The results also revealed significant age effects in the direction of comparisons used for self-reported fatigue: younger participants used lateral comparisons less often and downward comparisons more often than middle-aged and older participants, whereas middle-aged and older participants did not differ. This finding again is inconsistent with prior research suggesting that older people use downward comparisons more frequently than younger respondents to self-enhance their perspectives on themselves and their overall health (Heckhausen and Brim 1997; Suls et al. 1991). These results suggest that self-enhancement via downward comparisons does not explain the paradox of aging and hence emphasize the need to investigate other cognitive or psychometric processes responsible for this effect.
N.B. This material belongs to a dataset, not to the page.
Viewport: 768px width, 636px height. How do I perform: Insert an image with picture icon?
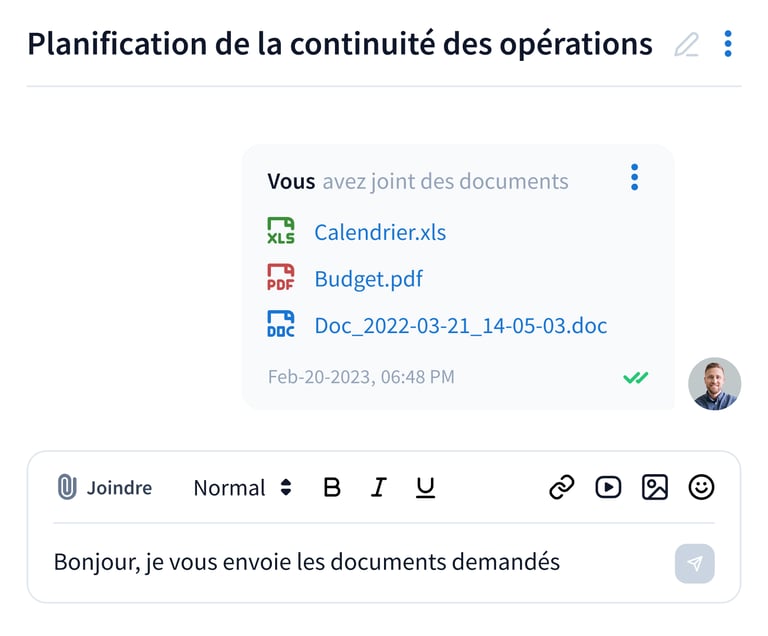(655, 488)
The final contribution of this study is that we found that age differences in the use of FoRs slightly impacted the age patterns for self-reported fatigue, and pain. The overall effect of naturally used FoRs is that they magnify the existing age differences in self-reports of pain, and fatigue, but do not change their direction or pattern. This is somewhat surprising given the existing literature that suggests that explicit manipulations of a FoR in the item wording can impact the age pattern of an outcome such as self-rated health (e.g., Baron-Epel and Kaplan 2001; Sargent-Cox et al. 2008, 2010a), or even the pattern of changes in self-rated health over time (e.g., Sargent-Cox et al. 2008, 2010a, b). We recommend that future research should examine the impact of natural FoRs versus FoR specified in questions to resolve this inconsistency.
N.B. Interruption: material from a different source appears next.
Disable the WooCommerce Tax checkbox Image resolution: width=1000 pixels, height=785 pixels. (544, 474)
There are limitations of the study that should be considered in interpreting the findings. The present study used the representative U.S. population, however, it consisted predominantly of White and highly educated respondents. This is often the case for studies using internet survey samples (e.g., Hays et al. 2015). Future studies should include more diverse samples to address whether the findings obtained in this study are consistent among respondents of different demographic composition. Moreover, this study focused on three FoRs, namely Interpersonal, Historical, and Imaginary comparisons. This choice was based on our previous research that showed that participants mostly used these three broad categories when evaluating their health and life-satisfaction (Junghaenel et al. 2018). It is quite possible there may be other comparison standards that people naturally use when self-rating their health or life-satisfaction that we did not include in this study. Finally, it should be noted that in the study design we only used one question for each outcome domain; however many self-reports of health or life-satisfaction are based on multiple-item measures. It remains an open research question if people use the same comparison standard for each item in a multiple-item scale.
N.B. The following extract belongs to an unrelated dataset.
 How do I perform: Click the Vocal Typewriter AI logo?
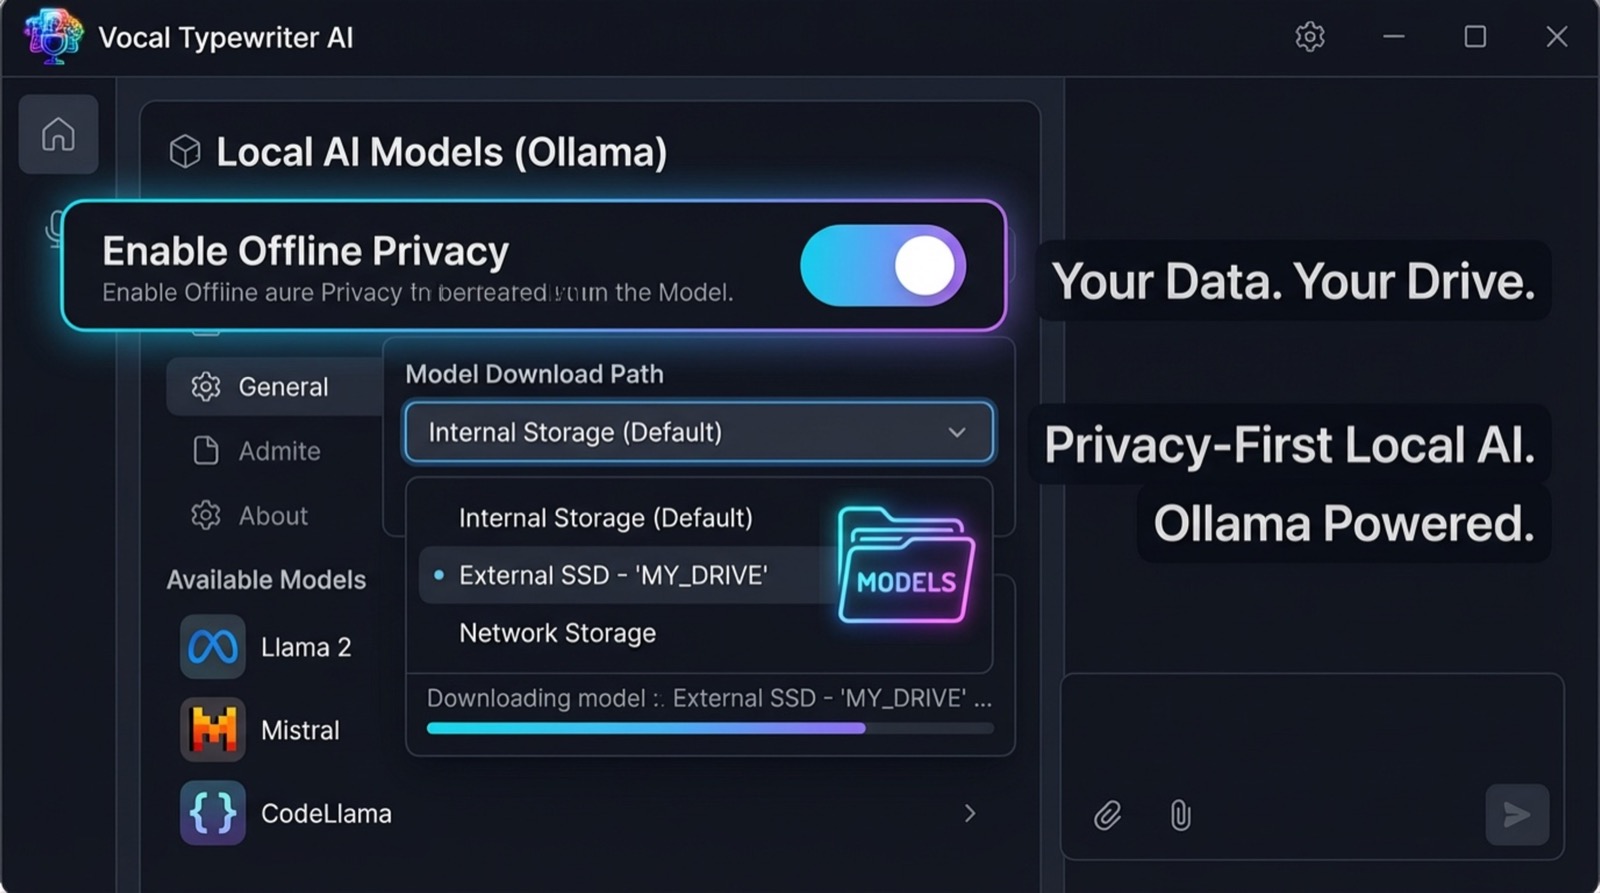tap(53, 37)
The limitations notwithstanding, this study adds to the existing literature on the effects of aging on self-report processes. The results revealed significant differences between younger participants and other age groups in the natural use of FoRs in self-reports of health and life-satisfaction. Specifically, our study found that age differences relate not only to the types of FoR (i.e., Interpersonal, Historical, and Imaginary) but also the direction of these comparisons (i.e., upward, lateral or downward). This suggests that researchers and practitioners working with self-report measures should be aware of these age differences in the natural use of FoRs. Furthermore, we showed that the age differences in the natural use of FoRs enhance the observed age differences for self-reported pain and fatigue, but do not change their direction and that they have no pronounced effect on observed age patterns in self-reported health and life-satisfaction. More research is needed on the interactions between age, type of FoRs and direction of comparisons, to provide clear guidelines to professionals working with self-report measures.